START EXERCISE MATERIALS
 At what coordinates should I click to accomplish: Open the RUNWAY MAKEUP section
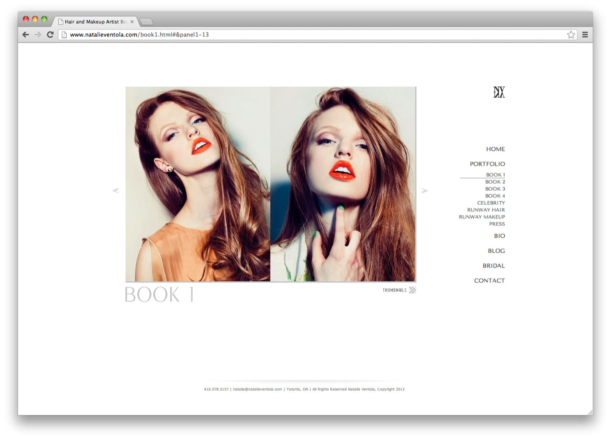[482, 217]
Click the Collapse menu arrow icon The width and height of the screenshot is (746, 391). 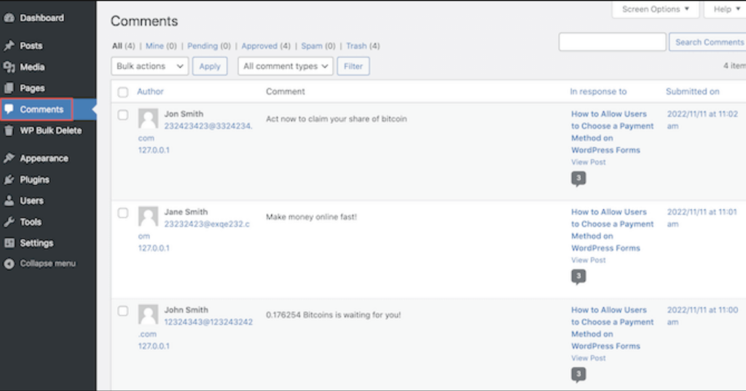pos(9,264)
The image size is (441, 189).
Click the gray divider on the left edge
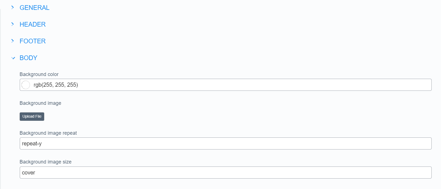click(x=1, y=99)
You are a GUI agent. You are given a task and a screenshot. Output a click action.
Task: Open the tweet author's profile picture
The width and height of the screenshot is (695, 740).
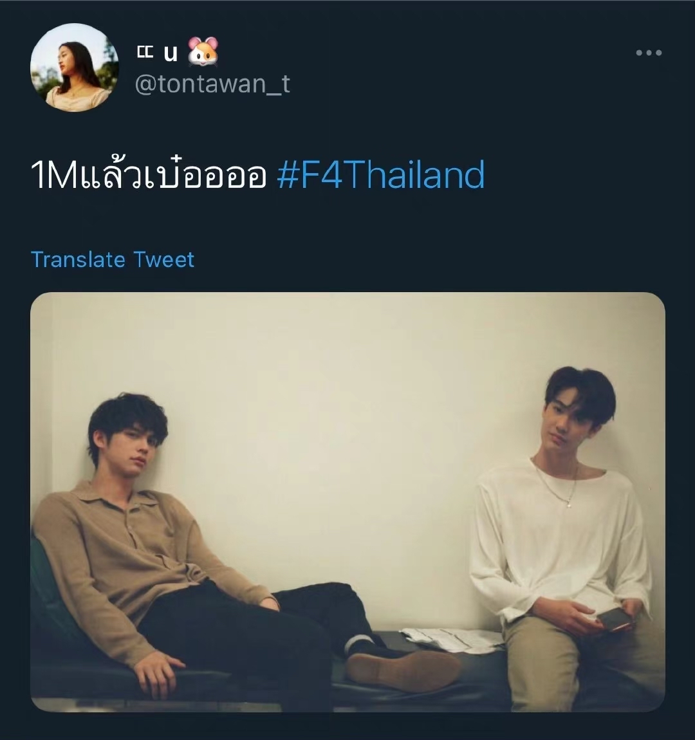tap(74, 67)
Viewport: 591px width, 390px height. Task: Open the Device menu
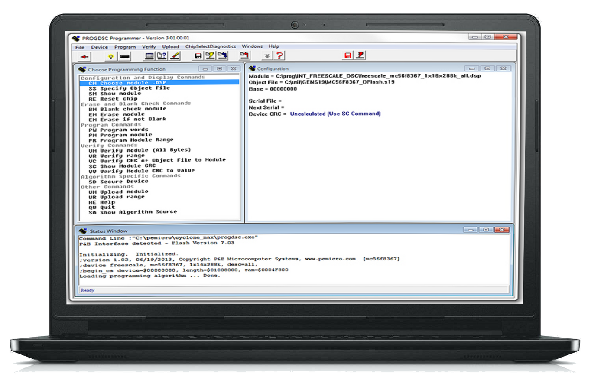[x=99, y=46]
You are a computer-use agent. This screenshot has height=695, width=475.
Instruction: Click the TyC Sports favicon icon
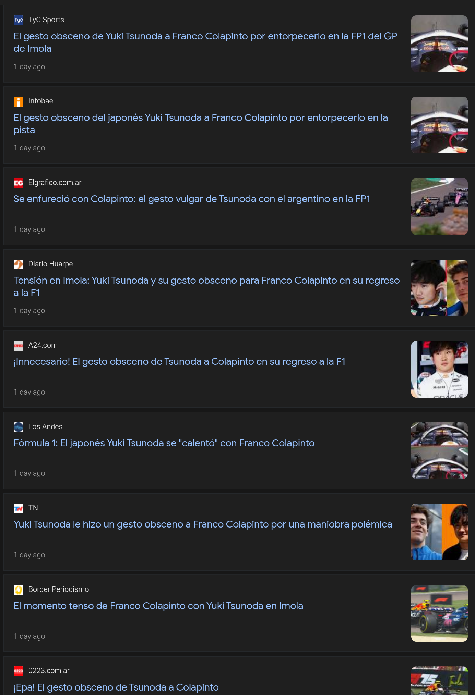[x=19, y=20]
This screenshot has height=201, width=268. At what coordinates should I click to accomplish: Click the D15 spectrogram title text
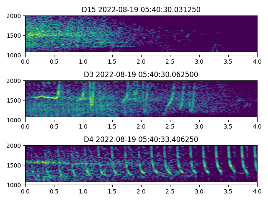pyautogui.click(x=141, y=9)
END EXERCISE MATERIALS
- **TASK INSTRUCTIONS**: Reproduce exactly, with no pictures, the lines above from the one holding "Task: Open the tweet author's profile picture" to the one holding "You are a computer-use", inclusive.

- **ANSWER SECTION**:
Task: Open the tweet author's profile picture
The width and height of the screenshot is (695, 740).
tap(74, 67)
Viewport: 591px width, 390px height. Task: Open the Device menu
[x=99, y=46]
You are a computer-use agent. This screenshot has height=695, width=475.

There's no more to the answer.